The notes I kept in this post come from the Introduction, Preface, and Acknowledgments sections of the book.
Example from the book How Buildings Learn [Brand 94] by Stewart Brand:
“Build a new campus with no sidewalks at all. Wait for the first winter and photograph where people make paths in the snow between the building. The next spring, put the pavement there.”
Reuse is an act of trust.
Excerpt from the journal No Silver Bullet Revisited [Cox95] by Brad Cox:
“Unlike the hardware industry, which has organized itself into a fully elaborated rainforest of mutually interdependent structure of production trees, the software industry remains stuck in the unicellular, bacterial stage of the primordial ooze.”
Robert C. Martin spoke at a conference in Chicago to a rather large audience regarding design patterns.
“He asked who had purchased the GoF book.

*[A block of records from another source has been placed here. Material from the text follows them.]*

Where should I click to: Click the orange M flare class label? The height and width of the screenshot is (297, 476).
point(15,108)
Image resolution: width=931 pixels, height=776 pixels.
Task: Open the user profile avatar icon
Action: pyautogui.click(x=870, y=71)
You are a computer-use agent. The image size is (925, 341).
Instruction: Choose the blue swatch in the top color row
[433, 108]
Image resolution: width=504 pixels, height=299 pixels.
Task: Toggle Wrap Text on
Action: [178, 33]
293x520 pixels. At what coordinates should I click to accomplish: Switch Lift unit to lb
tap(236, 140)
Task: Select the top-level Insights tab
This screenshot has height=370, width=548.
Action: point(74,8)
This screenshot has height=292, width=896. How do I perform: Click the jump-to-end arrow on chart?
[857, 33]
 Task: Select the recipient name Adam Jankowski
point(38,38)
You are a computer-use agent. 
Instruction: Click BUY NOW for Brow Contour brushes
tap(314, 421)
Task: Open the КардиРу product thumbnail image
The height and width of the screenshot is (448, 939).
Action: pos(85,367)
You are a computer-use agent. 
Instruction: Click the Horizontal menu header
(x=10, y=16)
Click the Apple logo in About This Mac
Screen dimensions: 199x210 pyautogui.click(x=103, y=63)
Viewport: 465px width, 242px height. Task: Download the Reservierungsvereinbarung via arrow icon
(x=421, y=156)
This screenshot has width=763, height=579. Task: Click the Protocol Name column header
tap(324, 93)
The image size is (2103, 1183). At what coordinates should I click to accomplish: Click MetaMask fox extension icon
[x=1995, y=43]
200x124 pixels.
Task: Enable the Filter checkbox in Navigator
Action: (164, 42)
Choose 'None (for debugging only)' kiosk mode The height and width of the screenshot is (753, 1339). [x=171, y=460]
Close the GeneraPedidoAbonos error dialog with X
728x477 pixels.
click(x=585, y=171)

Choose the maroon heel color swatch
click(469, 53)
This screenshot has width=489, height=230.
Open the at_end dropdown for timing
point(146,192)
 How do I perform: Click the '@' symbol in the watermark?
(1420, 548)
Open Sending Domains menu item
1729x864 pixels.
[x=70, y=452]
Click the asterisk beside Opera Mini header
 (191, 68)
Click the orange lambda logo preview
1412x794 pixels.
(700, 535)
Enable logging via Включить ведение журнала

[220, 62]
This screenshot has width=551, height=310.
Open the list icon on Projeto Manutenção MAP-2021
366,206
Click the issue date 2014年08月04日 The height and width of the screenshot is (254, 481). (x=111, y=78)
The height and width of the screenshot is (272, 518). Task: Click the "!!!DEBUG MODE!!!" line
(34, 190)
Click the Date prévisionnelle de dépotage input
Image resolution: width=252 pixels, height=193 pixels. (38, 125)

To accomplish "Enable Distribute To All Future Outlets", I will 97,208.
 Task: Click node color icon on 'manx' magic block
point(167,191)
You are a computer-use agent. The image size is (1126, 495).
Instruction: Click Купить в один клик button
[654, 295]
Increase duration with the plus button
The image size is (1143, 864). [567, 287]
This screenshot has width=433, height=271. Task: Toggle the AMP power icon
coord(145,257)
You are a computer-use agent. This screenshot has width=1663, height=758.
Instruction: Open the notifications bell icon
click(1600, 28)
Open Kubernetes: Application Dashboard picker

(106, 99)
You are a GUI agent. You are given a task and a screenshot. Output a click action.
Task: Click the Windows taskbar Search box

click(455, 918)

About 80 percent raised their hands. Then he asked everyone who had not actually read the book to put their hands down. About half the hands went down. Then he asked who could explain the Visitor pattern. Nearly all the hands went down.”
“Study the patterns and integrate them into your mental model of software design. Then when you are designing software, the patterns will present themselves before you even know you have a design problem.”
The acknowledgments section includes Gerard Meszaros, who wrote the xUnit Test Patterns book.